Task instructions –
Up to and including the line that contains "The width and height of the screenshot is (1200, 693).", return every line from the start of the data, unchanged.

[[ Task input open ]]

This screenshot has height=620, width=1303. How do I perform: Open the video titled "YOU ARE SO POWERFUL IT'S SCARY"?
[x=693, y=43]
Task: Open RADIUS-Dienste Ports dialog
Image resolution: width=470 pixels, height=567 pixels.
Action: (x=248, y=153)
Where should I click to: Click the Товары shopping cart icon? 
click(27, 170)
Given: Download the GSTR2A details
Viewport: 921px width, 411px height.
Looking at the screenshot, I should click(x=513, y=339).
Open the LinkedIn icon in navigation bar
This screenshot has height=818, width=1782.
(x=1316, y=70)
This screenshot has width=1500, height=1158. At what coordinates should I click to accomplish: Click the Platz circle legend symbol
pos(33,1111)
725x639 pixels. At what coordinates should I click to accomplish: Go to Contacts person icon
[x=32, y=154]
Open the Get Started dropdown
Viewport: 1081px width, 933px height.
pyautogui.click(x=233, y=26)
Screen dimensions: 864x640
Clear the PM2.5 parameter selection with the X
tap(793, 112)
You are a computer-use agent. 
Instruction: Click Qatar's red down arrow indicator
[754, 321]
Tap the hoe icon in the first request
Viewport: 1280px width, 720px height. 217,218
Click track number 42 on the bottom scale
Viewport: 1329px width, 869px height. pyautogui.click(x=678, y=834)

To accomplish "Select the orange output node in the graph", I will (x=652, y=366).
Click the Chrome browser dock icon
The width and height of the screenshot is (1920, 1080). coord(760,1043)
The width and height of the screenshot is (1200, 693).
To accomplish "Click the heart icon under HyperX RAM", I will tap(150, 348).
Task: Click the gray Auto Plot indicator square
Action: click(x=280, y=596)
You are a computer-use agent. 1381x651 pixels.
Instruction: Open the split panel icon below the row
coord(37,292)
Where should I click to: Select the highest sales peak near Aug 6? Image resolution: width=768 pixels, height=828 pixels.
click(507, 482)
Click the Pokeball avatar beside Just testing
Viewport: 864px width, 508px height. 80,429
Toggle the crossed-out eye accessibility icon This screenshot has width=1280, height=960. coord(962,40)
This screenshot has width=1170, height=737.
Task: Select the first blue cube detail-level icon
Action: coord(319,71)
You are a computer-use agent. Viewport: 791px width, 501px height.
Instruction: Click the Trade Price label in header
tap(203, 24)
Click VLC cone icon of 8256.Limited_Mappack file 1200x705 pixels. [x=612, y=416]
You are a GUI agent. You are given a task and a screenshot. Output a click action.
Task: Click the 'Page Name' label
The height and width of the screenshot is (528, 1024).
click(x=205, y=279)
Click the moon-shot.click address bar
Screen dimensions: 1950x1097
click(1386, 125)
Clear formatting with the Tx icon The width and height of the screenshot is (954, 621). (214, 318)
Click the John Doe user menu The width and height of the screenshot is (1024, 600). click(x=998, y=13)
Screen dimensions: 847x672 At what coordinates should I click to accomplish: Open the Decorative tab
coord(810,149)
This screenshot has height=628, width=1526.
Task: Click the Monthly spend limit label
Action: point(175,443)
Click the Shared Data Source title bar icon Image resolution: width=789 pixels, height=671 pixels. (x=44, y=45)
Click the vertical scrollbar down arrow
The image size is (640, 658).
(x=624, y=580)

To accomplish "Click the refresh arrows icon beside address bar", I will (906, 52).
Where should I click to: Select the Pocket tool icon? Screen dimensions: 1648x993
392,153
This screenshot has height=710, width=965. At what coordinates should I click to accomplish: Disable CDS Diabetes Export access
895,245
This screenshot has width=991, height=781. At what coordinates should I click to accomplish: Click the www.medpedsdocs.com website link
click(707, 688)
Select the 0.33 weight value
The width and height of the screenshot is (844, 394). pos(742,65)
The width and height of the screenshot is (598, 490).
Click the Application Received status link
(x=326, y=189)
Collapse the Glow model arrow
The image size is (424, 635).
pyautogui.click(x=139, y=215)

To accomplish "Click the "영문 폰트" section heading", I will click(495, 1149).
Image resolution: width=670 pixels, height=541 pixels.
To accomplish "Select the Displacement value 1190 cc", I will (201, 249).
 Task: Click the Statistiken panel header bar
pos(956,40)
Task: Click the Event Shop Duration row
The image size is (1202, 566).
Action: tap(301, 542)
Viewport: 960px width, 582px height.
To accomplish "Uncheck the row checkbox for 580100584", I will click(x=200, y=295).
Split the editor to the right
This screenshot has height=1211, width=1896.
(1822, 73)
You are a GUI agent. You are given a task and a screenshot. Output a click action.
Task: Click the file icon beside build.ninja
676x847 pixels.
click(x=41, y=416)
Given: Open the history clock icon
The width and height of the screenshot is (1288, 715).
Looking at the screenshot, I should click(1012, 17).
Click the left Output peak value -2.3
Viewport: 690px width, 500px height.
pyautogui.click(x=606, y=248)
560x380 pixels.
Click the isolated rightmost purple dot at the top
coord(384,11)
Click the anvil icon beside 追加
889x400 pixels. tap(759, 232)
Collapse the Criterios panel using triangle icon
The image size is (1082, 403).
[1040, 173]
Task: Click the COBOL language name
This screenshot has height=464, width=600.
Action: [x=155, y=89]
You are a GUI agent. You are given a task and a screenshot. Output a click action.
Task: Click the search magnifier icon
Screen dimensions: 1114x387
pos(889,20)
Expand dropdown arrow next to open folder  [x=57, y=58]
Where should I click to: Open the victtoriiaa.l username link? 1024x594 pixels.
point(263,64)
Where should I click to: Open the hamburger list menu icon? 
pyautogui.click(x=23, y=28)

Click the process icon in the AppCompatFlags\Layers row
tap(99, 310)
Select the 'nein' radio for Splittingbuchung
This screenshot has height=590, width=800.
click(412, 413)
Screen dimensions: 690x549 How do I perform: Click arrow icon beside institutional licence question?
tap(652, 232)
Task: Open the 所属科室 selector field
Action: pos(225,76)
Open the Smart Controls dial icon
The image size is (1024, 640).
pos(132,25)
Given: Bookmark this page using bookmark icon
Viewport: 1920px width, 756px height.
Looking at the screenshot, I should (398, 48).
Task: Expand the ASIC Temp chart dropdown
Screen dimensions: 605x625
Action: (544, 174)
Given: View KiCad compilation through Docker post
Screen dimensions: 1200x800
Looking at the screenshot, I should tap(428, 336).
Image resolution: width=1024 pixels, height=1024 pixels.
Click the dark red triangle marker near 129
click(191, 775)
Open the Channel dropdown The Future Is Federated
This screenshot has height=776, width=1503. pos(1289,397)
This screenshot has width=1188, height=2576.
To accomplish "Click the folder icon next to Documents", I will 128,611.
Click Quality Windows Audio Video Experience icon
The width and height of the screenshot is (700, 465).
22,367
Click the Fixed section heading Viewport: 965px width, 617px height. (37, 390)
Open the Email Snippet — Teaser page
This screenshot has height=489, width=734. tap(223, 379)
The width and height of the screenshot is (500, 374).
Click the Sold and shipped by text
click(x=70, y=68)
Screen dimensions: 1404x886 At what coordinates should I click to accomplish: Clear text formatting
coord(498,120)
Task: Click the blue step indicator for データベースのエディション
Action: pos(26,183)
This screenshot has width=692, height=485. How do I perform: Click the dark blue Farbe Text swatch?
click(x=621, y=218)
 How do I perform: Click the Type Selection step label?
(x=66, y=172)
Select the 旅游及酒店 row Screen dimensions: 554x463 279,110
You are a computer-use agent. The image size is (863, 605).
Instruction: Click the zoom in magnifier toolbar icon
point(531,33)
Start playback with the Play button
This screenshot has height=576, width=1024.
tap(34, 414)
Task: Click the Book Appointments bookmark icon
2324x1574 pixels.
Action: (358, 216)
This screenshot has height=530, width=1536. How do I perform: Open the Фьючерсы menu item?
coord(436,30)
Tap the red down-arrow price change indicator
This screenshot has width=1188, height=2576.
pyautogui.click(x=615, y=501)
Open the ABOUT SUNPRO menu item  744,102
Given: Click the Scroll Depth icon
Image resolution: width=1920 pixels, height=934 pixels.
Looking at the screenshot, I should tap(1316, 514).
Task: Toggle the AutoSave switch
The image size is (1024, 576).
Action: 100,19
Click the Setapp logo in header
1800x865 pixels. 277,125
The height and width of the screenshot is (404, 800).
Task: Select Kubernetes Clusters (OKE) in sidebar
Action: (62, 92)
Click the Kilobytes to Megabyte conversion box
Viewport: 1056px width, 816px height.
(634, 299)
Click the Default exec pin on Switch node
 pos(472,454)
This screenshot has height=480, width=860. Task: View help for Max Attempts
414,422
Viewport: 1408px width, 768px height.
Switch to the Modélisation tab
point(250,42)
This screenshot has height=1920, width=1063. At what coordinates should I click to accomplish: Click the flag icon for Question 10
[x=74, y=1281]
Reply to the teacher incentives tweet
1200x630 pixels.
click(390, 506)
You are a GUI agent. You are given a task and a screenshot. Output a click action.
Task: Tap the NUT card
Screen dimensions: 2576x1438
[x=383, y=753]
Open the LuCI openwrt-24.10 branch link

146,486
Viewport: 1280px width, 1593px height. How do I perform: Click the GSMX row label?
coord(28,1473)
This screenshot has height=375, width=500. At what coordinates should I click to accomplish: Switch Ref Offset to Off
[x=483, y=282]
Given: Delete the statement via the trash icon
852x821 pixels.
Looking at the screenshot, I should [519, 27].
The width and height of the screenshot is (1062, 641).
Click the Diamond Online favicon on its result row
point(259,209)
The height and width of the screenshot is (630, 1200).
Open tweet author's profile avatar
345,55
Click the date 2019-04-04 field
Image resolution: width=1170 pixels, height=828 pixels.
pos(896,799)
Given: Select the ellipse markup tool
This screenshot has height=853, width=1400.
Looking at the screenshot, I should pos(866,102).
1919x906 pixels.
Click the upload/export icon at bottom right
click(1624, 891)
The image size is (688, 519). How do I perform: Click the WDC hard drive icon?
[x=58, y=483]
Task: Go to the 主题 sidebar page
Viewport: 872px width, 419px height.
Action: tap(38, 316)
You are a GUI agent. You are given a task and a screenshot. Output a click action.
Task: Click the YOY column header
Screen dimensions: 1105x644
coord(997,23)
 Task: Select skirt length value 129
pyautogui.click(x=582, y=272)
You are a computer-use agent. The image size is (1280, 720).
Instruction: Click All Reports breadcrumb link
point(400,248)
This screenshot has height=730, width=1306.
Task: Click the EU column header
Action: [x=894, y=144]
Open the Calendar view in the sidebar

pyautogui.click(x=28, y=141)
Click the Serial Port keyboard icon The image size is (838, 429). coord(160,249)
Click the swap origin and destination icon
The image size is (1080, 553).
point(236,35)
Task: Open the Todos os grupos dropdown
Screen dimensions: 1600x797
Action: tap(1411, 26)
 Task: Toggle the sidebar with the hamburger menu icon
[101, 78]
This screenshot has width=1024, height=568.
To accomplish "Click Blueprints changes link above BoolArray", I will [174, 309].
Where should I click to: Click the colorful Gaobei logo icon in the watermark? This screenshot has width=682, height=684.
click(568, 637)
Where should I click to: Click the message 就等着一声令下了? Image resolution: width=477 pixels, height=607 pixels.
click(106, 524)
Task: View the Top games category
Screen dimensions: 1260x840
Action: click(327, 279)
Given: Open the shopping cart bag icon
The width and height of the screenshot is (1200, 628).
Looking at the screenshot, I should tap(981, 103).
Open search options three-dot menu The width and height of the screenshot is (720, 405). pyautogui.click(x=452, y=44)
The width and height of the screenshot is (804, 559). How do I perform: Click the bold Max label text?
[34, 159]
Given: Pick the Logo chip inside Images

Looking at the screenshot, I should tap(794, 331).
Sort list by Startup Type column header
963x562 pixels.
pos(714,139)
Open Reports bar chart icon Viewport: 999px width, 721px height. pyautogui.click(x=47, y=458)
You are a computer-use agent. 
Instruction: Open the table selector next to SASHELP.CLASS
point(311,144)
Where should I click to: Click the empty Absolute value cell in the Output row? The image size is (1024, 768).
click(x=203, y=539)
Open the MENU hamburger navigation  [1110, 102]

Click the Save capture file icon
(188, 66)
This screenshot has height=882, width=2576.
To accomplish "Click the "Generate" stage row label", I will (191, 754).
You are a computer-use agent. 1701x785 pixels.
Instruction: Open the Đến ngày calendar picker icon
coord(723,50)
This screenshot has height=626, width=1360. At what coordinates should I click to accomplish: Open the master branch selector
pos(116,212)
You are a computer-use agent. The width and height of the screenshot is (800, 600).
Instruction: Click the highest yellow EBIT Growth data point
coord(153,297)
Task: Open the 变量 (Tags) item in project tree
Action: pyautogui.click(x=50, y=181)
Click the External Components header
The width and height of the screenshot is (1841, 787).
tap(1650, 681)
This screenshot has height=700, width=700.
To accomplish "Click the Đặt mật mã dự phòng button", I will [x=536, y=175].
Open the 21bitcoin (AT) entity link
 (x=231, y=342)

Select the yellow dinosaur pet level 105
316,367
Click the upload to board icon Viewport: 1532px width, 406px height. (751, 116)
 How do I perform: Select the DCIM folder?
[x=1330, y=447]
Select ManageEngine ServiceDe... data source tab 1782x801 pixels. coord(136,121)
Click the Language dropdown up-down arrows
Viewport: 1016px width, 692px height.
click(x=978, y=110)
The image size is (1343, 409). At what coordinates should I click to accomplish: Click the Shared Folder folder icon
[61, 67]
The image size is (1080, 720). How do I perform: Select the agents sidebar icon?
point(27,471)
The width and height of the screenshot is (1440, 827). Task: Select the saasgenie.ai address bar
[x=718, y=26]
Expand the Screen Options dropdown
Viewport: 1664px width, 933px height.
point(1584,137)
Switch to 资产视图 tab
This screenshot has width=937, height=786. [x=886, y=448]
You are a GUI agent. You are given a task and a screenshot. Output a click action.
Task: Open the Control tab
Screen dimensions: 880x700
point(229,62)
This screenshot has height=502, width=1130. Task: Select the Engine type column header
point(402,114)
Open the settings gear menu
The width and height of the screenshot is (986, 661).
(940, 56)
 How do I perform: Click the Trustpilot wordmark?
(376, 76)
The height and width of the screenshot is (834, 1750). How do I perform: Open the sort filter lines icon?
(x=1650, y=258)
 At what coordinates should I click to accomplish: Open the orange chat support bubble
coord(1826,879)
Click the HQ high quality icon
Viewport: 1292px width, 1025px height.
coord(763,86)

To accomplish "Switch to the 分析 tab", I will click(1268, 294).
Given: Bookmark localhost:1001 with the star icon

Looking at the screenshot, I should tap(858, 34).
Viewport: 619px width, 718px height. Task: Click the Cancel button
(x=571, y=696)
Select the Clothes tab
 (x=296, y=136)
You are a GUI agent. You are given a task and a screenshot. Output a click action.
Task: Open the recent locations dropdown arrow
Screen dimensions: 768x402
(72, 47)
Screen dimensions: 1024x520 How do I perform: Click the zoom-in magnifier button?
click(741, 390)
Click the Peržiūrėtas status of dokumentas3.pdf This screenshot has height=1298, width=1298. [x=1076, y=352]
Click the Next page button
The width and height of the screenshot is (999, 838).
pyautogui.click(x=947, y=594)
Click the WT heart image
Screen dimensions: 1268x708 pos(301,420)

[[ Task input closed ]]

Exercise result –
This screenshot has height=620, width=1303. How do I perform: Open the video titled "YOU ARE SO POWERFUL IT'S SCARY"?
[x=693, y=43]
Task: Open RADIUS-Dienste Ports dialog
Image resolution: width=470 pixels, height=567 pixels.
Action: (x=248, y=153)
Where should I click to: Click the Товары shopping cart icon? 
click(27, 170)
Given: Download the GSTR2A details
Viewport: 921px width, 411px height.
Looking at the screenshot, I should click(x=513, y=339).
Open the LinkedIn icon in navigation bar
This screenshot has height=818, width=1782.
(x=1316, y=70)
This screenshot has width=1500, height=1158. At what coordinates should I click to accomplish: Click the Platz circle legend symbol
pos(33,1111)
725x639 pixels. At what coordinates should I click to accomplish: Go to Contacts person icon
[x=32, y=154]
Open the Get Started dropdown
Viewport: 1081px width, 933px height.
pyautogui.click(x=233, y=26)
Screen dimensions: 864x640
Clear the PM2.5 parameter selection with the X
tap(793, 112)
You are a computer-use agent. 
Instruction: Click Qatar's red down arrow indicator
[754, 321]
Tap the hoe icon in the first request
Viewport: 1280px width, 720px height. 217,218
Click track number 42 on the bottom scale
Viewport: 1329px width, 869px height. pyautogui.click(x=678, y=834)

To accomplish "Select the orange output node in the graph", I will (x=652, y=366).
Click the Chrome browser dock icon
The width and height of the screenshot is (1920, 1080). coord(760,1043)
The width and height of the screenshot is (1200, 693).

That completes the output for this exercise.